Reliability Remains Critical
How can you stand out in a largely commoditized business like the database market? Compete on price? Yes. Technical reliability? Absolutely. Attention to partners? Definitely.
It's the second and third elements that seem to have put Oracle in a position to be one of the most-improved performers year-on-year in the 2005 VARBusiness Annual Report Card (ARC) Data Management Software category.
The database titan catapulted 15 points this year, with its partners giving it a total score of 65 compared with a measly 50 points last year. Much of the kudos emanate from partner confidence in the technical quality of Oracle's database and clustering products. After ranking dead last in product innovation last year, the company moved up to second, just one point behind Microsoft. Yet, the great irony is that Oracle's strong showing only moved it up from fourth place to third in this year's ARC ranking.
The big winner? Microsoft's SQL Server 7.0 and SQL Server 2000 moved from second place to edge out IBM's DB2 Universal Database. IBM ranked a point behind Microsoft's overall score.
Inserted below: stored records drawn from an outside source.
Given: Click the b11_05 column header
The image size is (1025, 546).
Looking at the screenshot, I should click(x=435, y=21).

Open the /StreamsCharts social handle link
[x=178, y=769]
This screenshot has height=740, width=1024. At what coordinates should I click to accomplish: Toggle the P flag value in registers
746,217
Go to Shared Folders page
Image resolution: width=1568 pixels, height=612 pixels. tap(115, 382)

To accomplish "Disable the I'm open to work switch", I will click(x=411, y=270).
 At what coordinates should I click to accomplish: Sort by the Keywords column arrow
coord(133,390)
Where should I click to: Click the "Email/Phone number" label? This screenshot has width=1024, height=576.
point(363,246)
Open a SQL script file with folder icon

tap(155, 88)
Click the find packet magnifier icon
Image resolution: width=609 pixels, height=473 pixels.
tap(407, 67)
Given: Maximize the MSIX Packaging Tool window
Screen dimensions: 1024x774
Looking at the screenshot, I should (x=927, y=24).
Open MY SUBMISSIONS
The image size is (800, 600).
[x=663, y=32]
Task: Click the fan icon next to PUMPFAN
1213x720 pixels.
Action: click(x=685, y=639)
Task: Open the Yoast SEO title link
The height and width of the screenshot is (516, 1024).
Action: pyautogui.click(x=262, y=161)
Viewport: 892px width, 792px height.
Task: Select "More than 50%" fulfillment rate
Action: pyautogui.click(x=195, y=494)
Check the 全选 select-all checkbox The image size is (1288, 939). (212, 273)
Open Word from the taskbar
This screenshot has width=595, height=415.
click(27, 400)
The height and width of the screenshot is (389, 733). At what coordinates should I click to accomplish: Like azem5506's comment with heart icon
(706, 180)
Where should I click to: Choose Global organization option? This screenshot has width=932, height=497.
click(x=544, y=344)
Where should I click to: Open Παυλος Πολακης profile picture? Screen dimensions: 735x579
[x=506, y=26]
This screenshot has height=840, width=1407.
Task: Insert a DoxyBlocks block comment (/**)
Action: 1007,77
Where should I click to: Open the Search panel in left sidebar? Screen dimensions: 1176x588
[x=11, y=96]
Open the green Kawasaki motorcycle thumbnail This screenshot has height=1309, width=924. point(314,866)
After Oracle, Sybase brings up the rear.
The win is certainly sweet music to Microsoft's ears. Microsoft's initial entry into the database market was viewed as a joke in the mid- to late- '90s, when nary an industry veteran bet that the king of PC software could take on the heavy-duty chores of enterprise-level database work. In fact, in the critical Product Innovation criteria, Microsoft scored highest; IBM, which has long fared well in technical reviews, faltered this year, ranking third in Product Quality/Reliability, Richness of Features/Functionality, and Compatibility & Ease of Integration.
And while Microsoft has not supplanted Oracle or IBM in terms of large corporate database installments, it has made great inroads into the midmarket customer set.
"My impression is that the sweet spot for Microsoft is different than that of Oracle and IBM, and, in turn, impacts the types of partners that Microsoft attracts and does well with," says Steve Graham, an IDC software analyst.
Graham gives all three of the big database players credit for re-energizing their partner programs and focusing on the indirect channel, especially as they court midmarket customers. Microsoft, Graham says, has really "put the pedal down" on its new system of partner-program competencies, in which solution providers choose to become certified in specific Microsoft skill sets.
Becoming part of a recognized specialty affects how partners feel about working with Microsoft, he says. The company ranked high in several Partnership areas, notably scoring best in Managing Channel Conflict and Ease of Doing Business. IBM, however, got a number of high scores in the Support criteria, including tops for Presales and Postsales Support, Quality of Technical Support and Marketing Support.
In November, Microsoft is getting set to unveil the long-awaited version of its database, SQL Server 2005 (formerly code-named Yukon). Delays in the database's several years of development did not deter partners from scoring the vendor high on its existing stable of data-management wares. SQL Server 2005 has tight integration with the company's new development toolset, Visual Studio 2005, sports native XML support and is part of Microsoft's long-term strategy to migrate customers to the next-generation of Windows (Vista and Longhorn).
As far as overachiever Oracle goes (the company has never ranked high among partners), product reliability and ingenuity in grid computing and clustering have kept partners happy this year.
"We have clients who have not rebooted their Oracle database in years," says Terry Ferguson, marketing manager at Information Design, a Denver-based provider of K-12 financial and HR systems whose foundation is Oracle's database and app server. "Scalability, reliability and price are all right."